Points remain on the driver's record, and an endorsement is made upon the driver's licence, for four years from conviction (eleven years for drink- and drug-related convictions). 12 points on the licence within 3 years make the driver liable to disqualification; however this is not automatic, but must be decided by a law court.

Since the introduction of the Road Traffic (New Drivers) Act 1995, if a person, in the 2 years after passing their first practical test, accumulates 6 points, their licence is revoked by the DVLA, and the driver has to reapply and pay for the provisional licence, drive as a learner, and pay for and take the theory and practical tests before receiving a full licence again. In the case of egregious offences, the court may order the driver to pass an extended driving test before the licence is returned, even beyond the 2-year probation period.

Since 11 October 2004, there has been mutual recognition of driver disqualification arising from the penalty points given in England and Wales (and/or Scotland) with Northern Ireland; before that date, disqualification in England and Wales would only have extended to Scotland by virtue of the driver registration system covering only Great Britain.

## REQUIRED TASK 1
Copy the rows exactly, everything from the line containing "Given: Click Xiaomi's 12/21/2011 joined date" down to the end of the rows, and leave the pictures out.
The text and the rows come from unrelated sources.

[Item position entries]
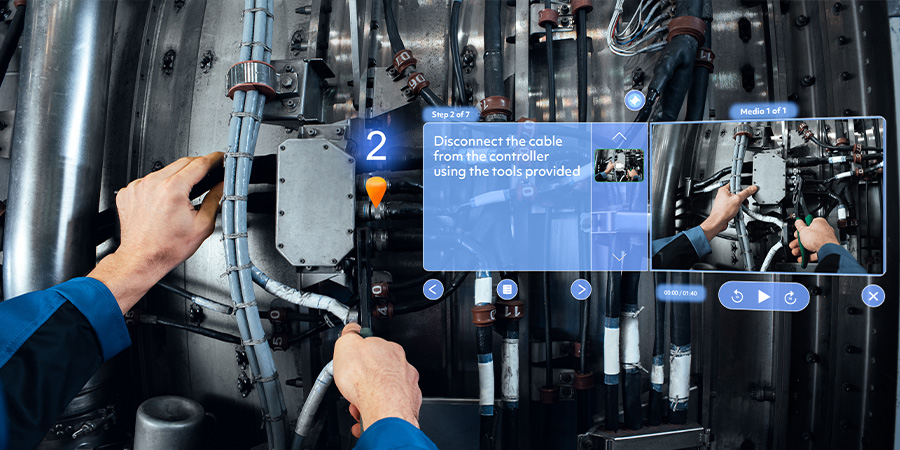This screenshot has height=450, width=900.
Task: Click the "Media 1 of 1" label
Action: click(x=764, y=111)
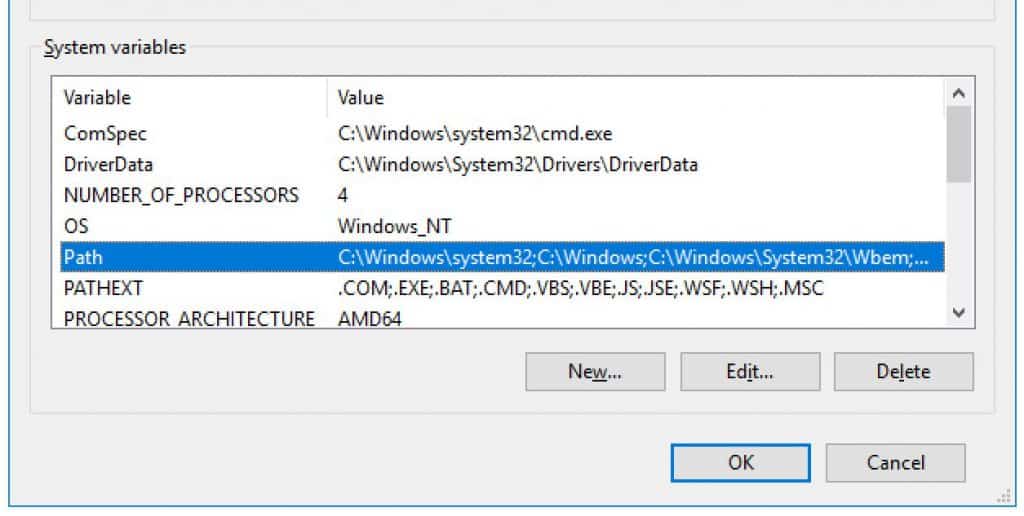Click the scroll up arrow in variables list

[x=959, y=93]
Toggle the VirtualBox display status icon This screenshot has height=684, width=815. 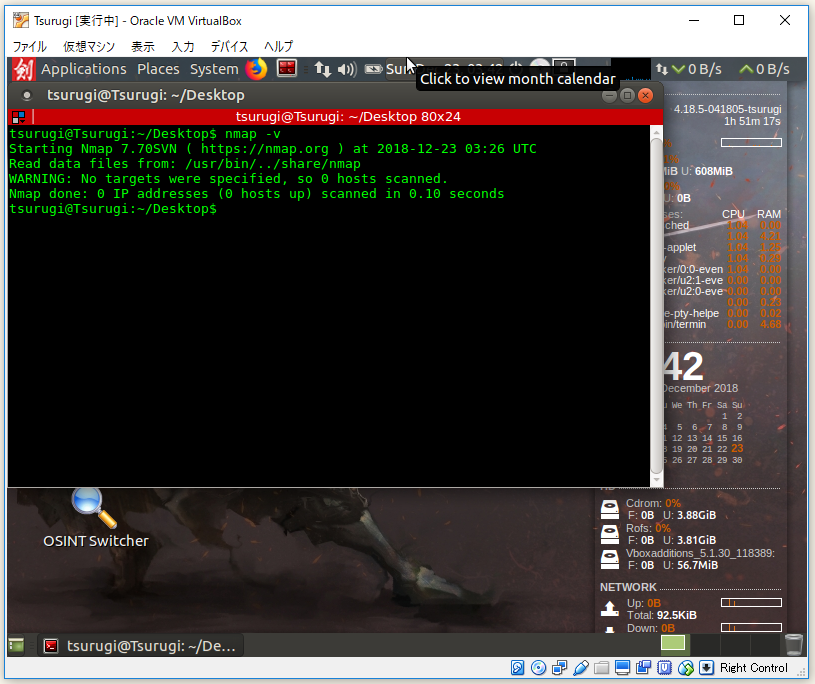coord(621,667)
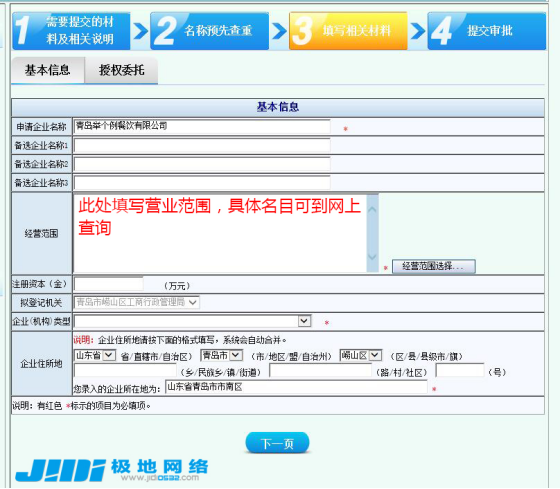
Task: Jump to step 4 提交审批
Action: (x=487, y=31)
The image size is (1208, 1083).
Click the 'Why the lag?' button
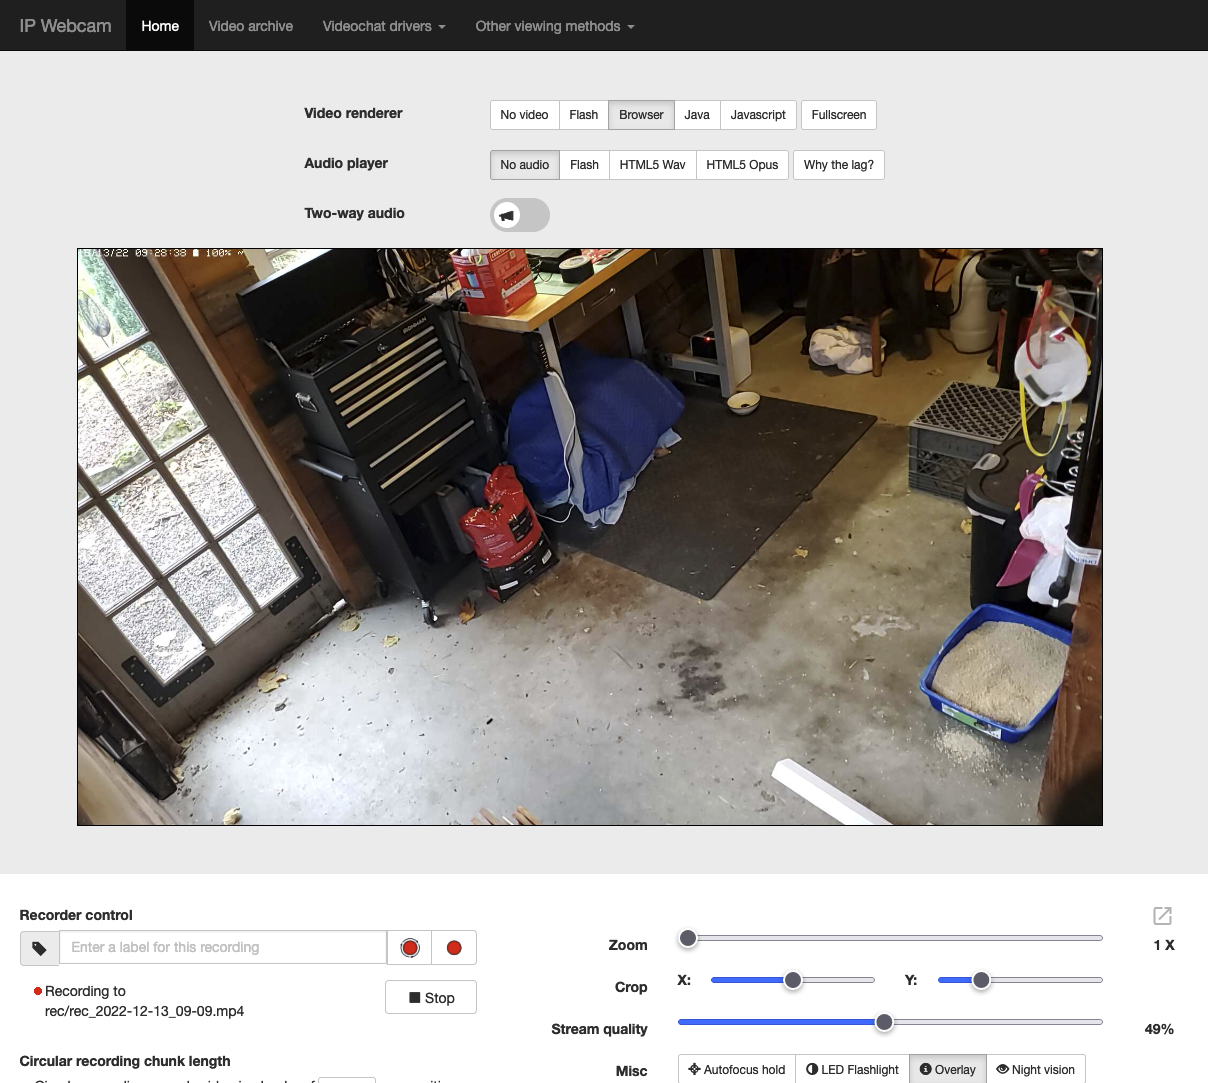click(x=838, y=165)
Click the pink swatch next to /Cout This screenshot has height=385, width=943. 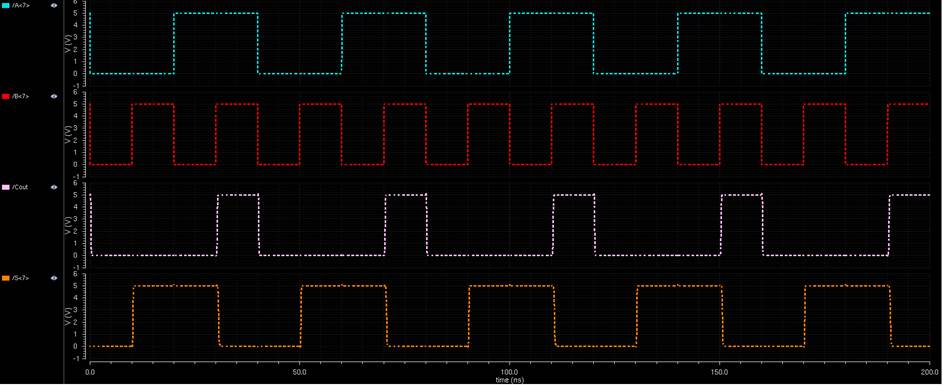click(x=6, y=187)
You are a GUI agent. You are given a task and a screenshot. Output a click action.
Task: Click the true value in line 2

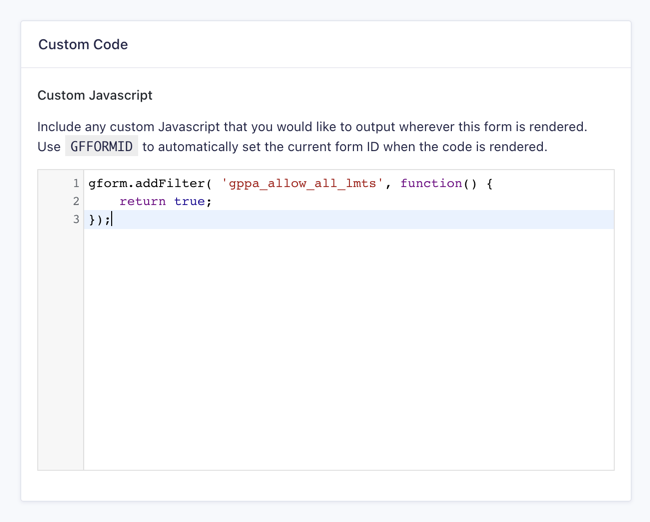(x=189, y=202)
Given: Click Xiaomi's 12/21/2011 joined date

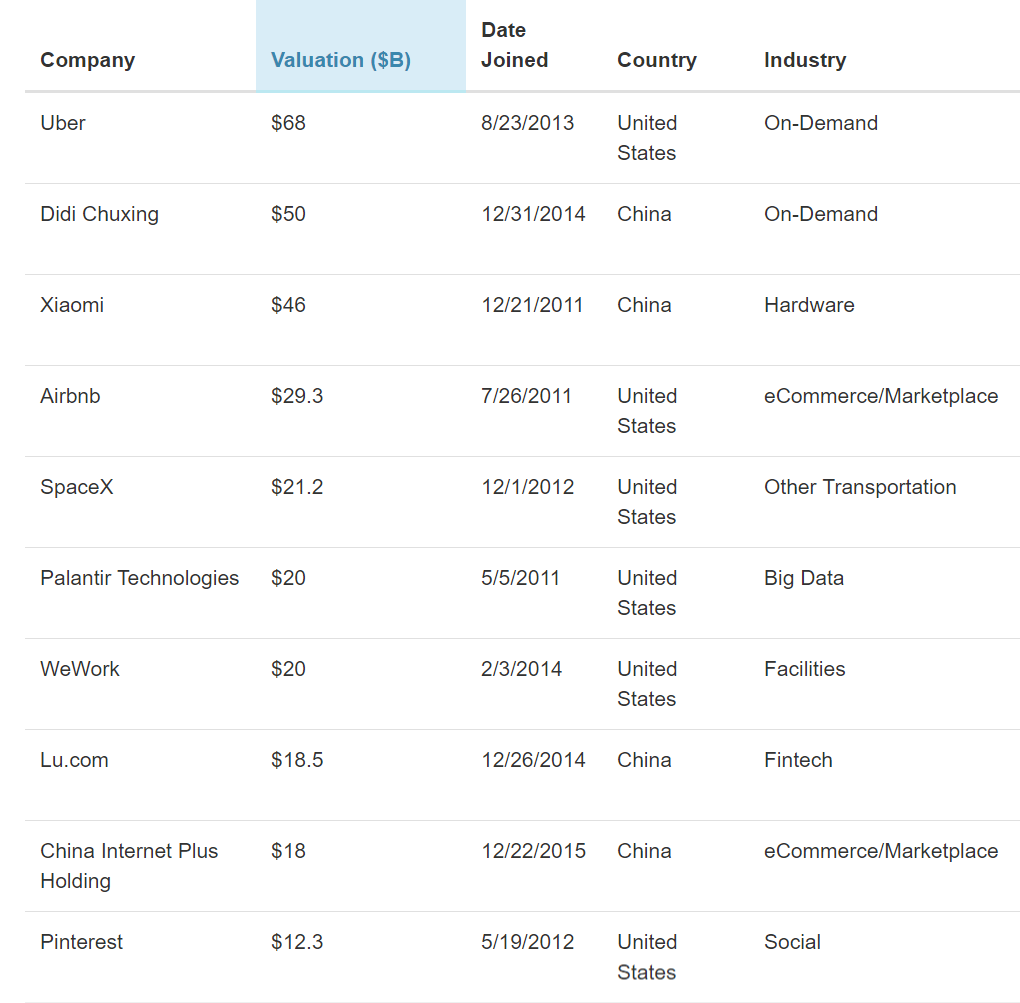Looking at the screenshot, I should point(532,305).
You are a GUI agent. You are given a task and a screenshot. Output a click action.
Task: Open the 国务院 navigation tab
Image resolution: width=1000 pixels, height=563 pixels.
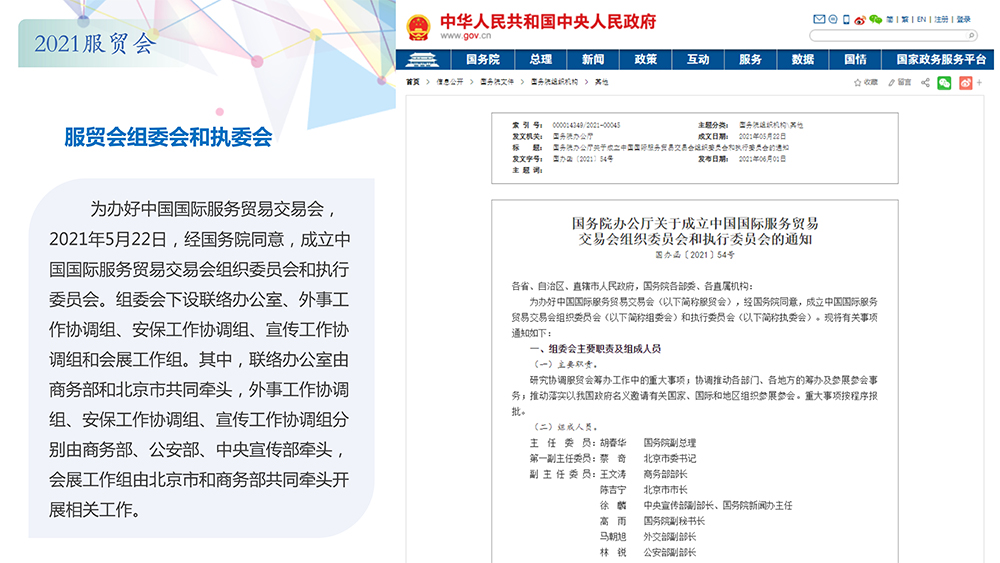coord(482,59)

## REQUIRED TASK 2
Carry on the text about penalty points on driving licences from its final sentence.

## ANSWER 1
Given: Click Xiaomi's 12/21/2011 joined date

Looking at the screenshot, I should point(532,305).
You are a GUI agent. You are given a task and a screenshot. Output a click action.
Task: Open the 国务院 navigation tab
Image resolution: width=1000 pixels, height=563 pixels.
coord(482,59)

## ANSWER 2
Northern Ireland 
The driver registration system is separate from that of Great Britain with different laws covering penalty points and the offences to which they apply. In other respects, the application of the system is similar to that in England and Wales. Offences to which points apply are indicated in Schedule 1 of the Road Traffic Offenders (Northern Ireland) Order 1996.

Scotland 
Road traffic laws are mostly shared with, or similar to those of, England and Wales, although Scotland is a separate jurisdiction. The driver registration system currently covers all of Great Britain, and the Road Traffic Offenders Act 1988 currently governs the penalty points system in Scotland. The main differences in the penalty points provisions of the 1988 Act are the theft and homicide offences attracting penalty points indicated in Schedule 2 Part II ("Other Offences"), which are not common between Scots Law and English Law.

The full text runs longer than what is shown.